Oprah Winfrey pays homage to civil rights icon while visiting Alabama
Winfrey gave Recy Taylor a nod in her Golden Globes speech.
— -- Oprah Winfrey sent a group of Alabama residents into a frenzy on Tuesday when she made a surprise visit to the gravesite of Recy Taylor, the civil rights icon she spoke about in an emotional Golden Globes speech earlier month.
Winfrey, who was in Alabama for a “60 Minutes” assignment, said she ended up at the gravesite in Abbeville, Alabama, by chance.
“I don’t believe in coincidences, but if I did this would be a powerful one,” Winfrey said in an Instagram post. “I end up in the town of Abbeville where #RecyTaylor suffered injustice, endured and recently died.
“To be able to visit her grave so soon after 'speaking her name,' sharing her story, a woman I never knew. Feels like love,” she added in the post, which amassed more than 114,000 "likes" in about four hours.
The unexpected visit created a buzz in areas near Abbeville, which is about 100 miles southeast of Montgomery. One resident told local reporters that he noticed the media mogul's black SUV as he was driving and made a U-turn in hopes of getting a glimpse of her.
“Yep, I made a U-turn,” Antonio Coleman, of nearby Dothan, Alabama, told a local newspaper the Dothan Eagle on Tuesday.
“I stuck my head out and looked,” he added. “I can imagine how I must have looked, but I saw her in the back talking on the phone.”
Taylor, a black woman who was brutally raped by six white men in 1944, spent much of her life fighting for justice, but the accused men were never prosecuted.

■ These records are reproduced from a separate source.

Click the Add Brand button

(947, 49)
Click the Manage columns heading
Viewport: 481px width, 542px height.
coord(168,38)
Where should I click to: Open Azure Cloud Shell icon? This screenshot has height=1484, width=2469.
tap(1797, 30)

She died on Dec. 28, 2017, at the age of 97.
Winfrey highlighted Taylor’s story while accepting the Cecil B. DeMille Award for lifetime achievement at the Golden Globes on Jan. 7.

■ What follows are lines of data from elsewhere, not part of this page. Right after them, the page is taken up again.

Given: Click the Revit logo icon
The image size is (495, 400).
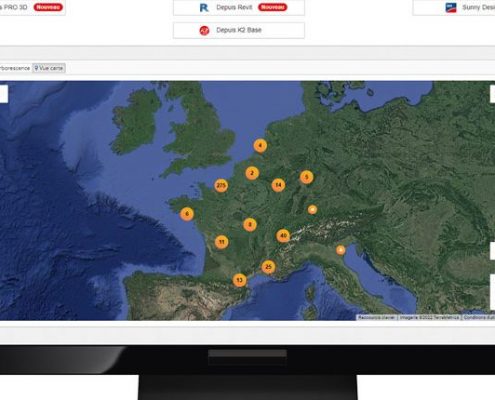Looking at the screenshot, I should (204, 7).

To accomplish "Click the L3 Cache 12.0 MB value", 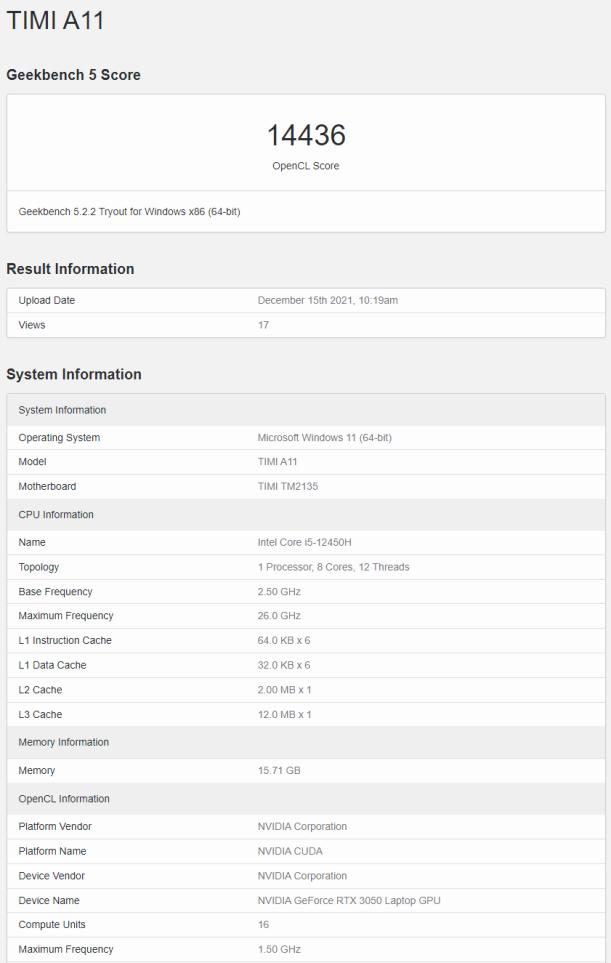I will 284,714.
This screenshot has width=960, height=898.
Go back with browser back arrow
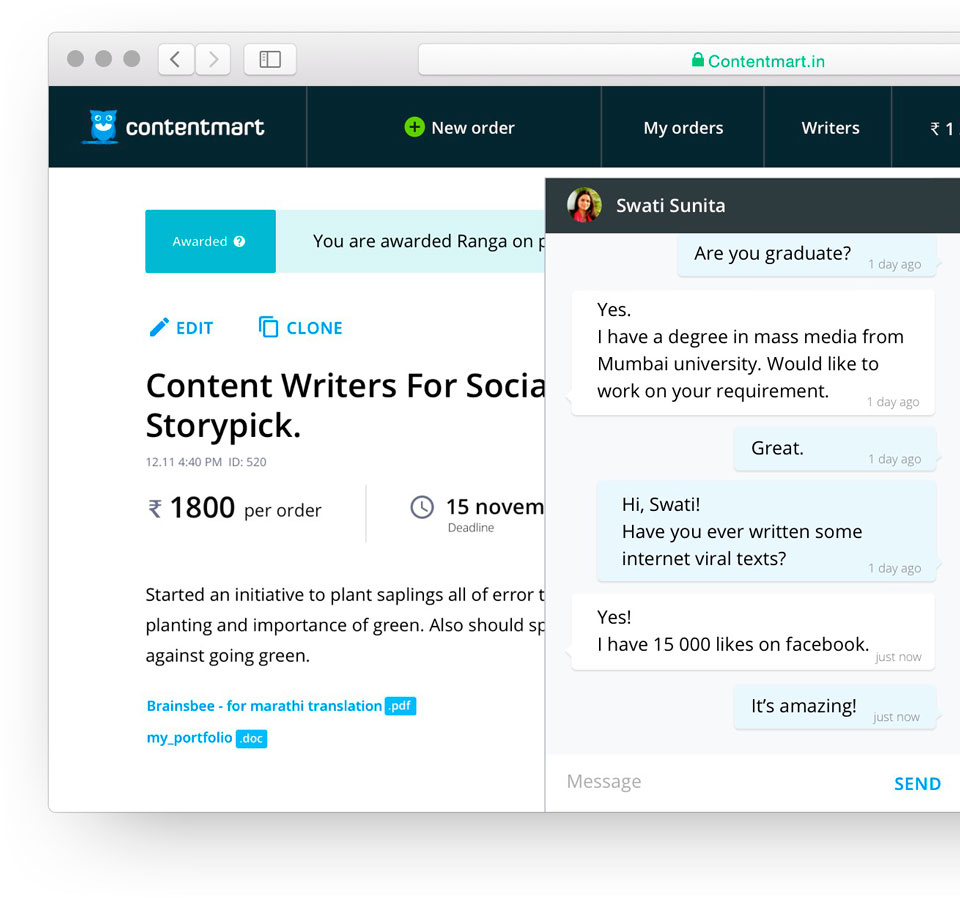coord(176,60)

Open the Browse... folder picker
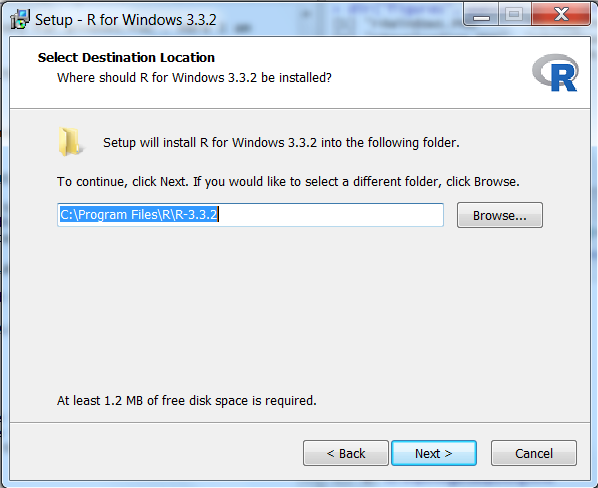(x=500, y=215)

"She lived as we all have lived too many years in a culture broken by brutally powerful men,” Winfrey said at the awards show, referring to Taylor. “For too long, women have not been heard or believed if they dare speak the truth to the power of those men. But their time is up. Their time is up. Their time is up.
"And I just hope -- I just hope that Recy Taylor died knowing that her truth, like the truth of so many other women who were tormented in those years, and even now tormented, goes marching on," she added.